▸ **What the task asks**:
Take the line containing "Task: Click the top 金额 amount input field" and every line below it through the end of the entries, and output them verbatim, pictures excluded.

▸ **Exercise inputs**:
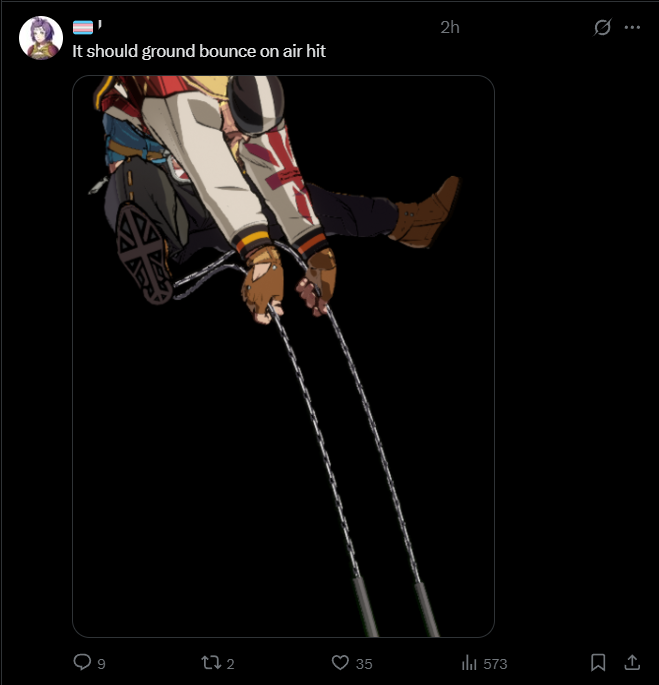Click the view count 573
This screenshot has width=659, height=685.
point(495,664)
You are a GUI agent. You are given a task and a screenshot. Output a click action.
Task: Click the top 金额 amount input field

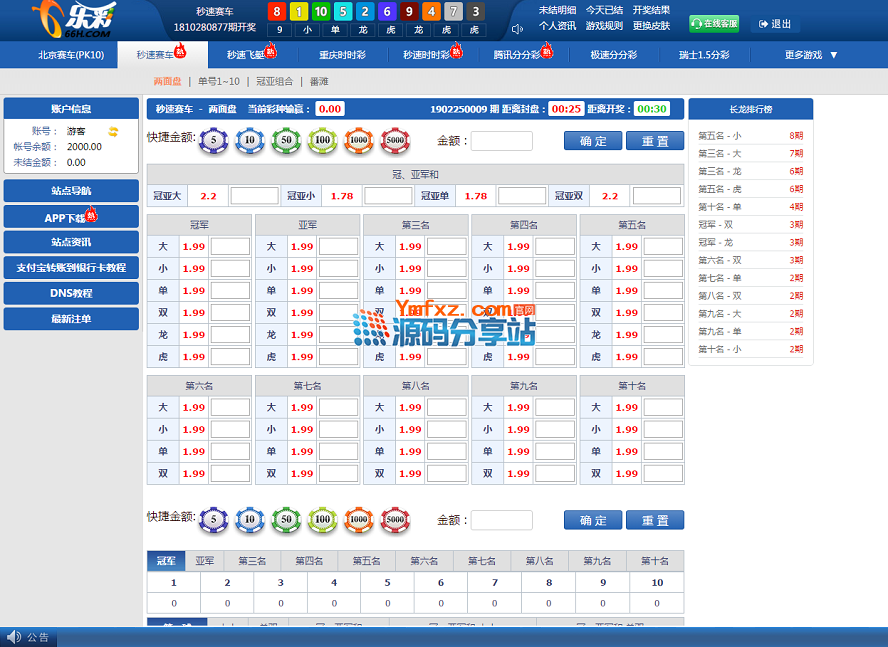point(501,141)
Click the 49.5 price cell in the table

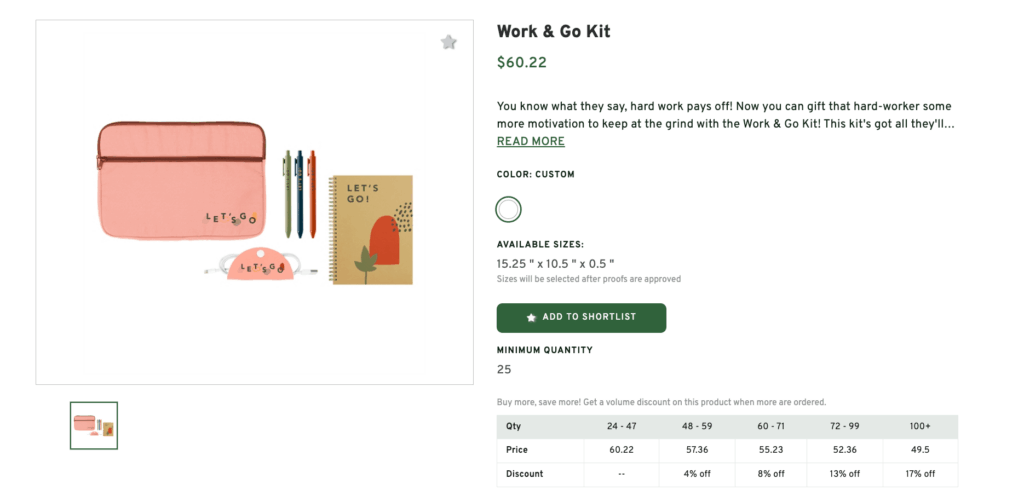click(921, 450)
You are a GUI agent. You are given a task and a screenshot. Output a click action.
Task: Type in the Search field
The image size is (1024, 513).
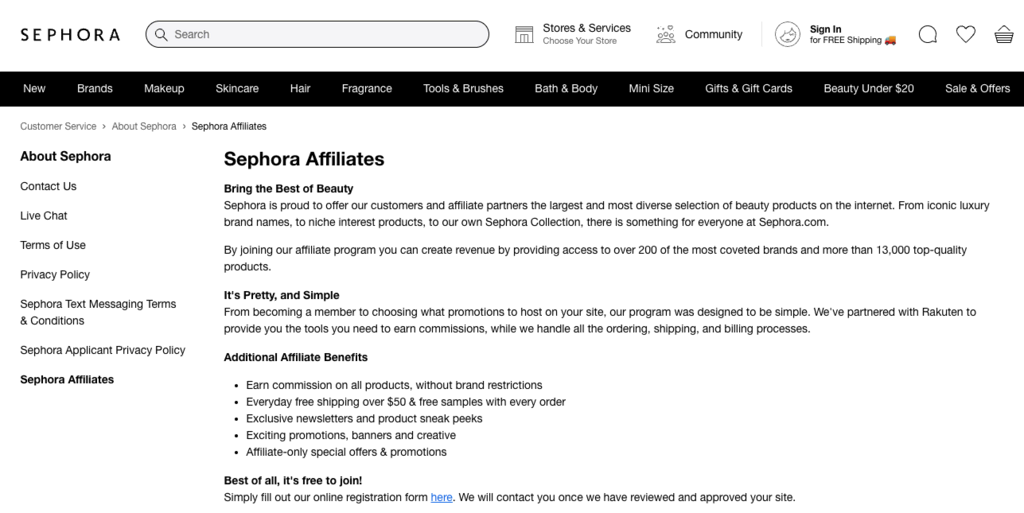tap(320, 35)
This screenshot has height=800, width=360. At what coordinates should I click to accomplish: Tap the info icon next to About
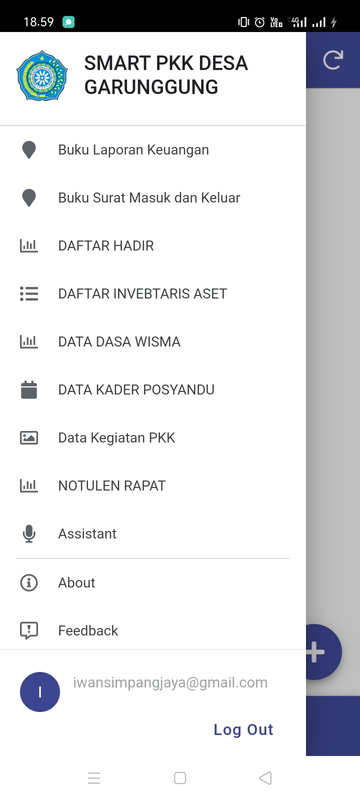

▸ **Solution to this exercise**:
Task: Click the top 金额 amount input field

point(501,141)
Click the 49.5 price cell in the table

click(921, 450)
You are a GUI agent. You are given a task and a screenshot. Output a click action.
Task: Type in the Search field
The image size is (1024, 513).
tap(320, 35)
This screenshot has height=800, width=360. At what coordinates should I click to accomplish: Tap the info icon next to About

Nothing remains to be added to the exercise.